[Data records]
»»

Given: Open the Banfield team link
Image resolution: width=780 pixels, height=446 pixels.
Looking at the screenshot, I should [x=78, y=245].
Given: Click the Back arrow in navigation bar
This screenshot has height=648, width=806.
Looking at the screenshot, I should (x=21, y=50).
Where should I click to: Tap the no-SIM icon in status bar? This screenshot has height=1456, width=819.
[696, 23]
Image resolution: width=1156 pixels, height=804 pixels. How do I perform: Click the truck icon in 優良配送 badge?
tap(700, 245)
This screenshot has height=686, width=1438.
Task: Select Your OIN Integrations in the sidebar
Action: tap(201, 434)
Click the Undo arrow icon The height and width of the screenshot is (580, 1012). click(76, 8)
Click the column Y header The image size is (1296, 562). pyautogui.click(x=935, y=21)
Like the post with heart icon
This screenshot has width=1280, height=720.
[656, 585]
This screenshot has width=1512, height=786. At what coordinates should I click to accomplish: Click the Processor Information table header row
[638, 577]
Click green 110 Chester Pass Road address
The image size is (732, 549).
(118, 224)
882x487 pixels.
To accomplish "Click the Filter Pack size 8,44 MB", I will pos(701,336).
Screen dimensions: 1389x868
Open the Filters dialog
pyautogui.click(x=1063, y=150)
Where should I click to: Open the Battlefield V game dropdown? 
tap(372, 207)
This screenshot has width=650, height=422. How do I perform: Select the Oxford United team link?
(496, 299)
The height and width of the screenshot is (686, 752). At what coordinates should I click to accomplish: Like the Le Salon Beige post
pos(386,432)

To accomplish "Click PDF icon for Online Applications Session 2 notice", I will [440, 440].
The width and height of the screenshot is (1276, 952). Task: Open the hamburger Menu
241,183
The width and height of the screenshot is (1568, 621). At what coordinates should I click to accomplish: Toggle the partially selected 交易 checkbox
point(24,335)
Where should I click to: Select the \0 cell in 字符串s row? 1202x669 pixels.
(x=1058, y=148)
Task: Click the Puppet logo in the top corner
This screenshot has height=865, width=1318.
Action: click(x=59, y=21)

««

▶ [Task]:
Copy out every line of the data records above without any changes.

▶ [Complete answer]:
Given: Open the Banfield team link
Image resolution: width=780 pixels, height=446 pixels.
Looking at the screenshot, I should [x=78, y=245].
Given: Click the Back arrow in navigation bar
This screenshot has height=648, width=806.
Looking at the screenshot, I should (x=21, y=50).
Where should I click to: Tap the no-SIM icon in status bar? This screenshot has height=1456, width=819.
[696, 23]
Image resolution: width=1156 pixels, height=804 pixels. How do I perform: Click the truck icon in 優良配送 badge?
tap(700, 245)
This screenshot has height=686, width=1438.
Task: Select Your OIN Integrations in the sidebar
Action: tap(201, 434)
Click the Undo arrow icon The height and width of the screenshot is (580, 1012). click(76, 8)
Click the column Y header The image size is (1296, 562). pyautogui.click(x=935, y=21)
Like the post with heart icon
This screenshot has width=1280, height=720.
[656, 585]
This screenshot has width=1512, height=786. At what coordinates should I click to accomplish: Click the Processor Information table header row
[638, 577]
Click green 110 Chester Pass Road address
The image size is (732, 549).
(118, 224)
882x487 pixels.
To accomplish "Click the Filter Pack size 8,44 MB", I will pos(701,336).
Screen dimensions: 1389x868
Open the Filters dialog
pyautogui.click(x=1063, y=150)
Where should I click to: Open the Battlefield V game dropdown? 
tap(372, 207)
This screenshot has width=650, height=422. How do I perform: Select the Oxford United team link?
(496, 299)
The height and width of the screenshot is (686, 752). At what coordinates should I click to accomplish: Like the Le Salon Beige post
pos(386,432)

To accomplish "Click PDF icon for Online Applications Session 2 notice", I will [440, 440].
The width and height of the screenshot is (1276, 952). Task: Open the hamburger Menu
241,183
The width and height of the screenshot is (1568, 621). At what coordinates should I click to accomplish: Toggle the partially selected 交易 checkbox
point(24,335)
Where should I click to: Select the \0 cell in 字符串s row? 1202x669 pixels.
(x=1058, y=148)
Task: Click the Puppet logo in the top corner
This screenshot has height=865, width=1318.
Action: click(x=59, y=21)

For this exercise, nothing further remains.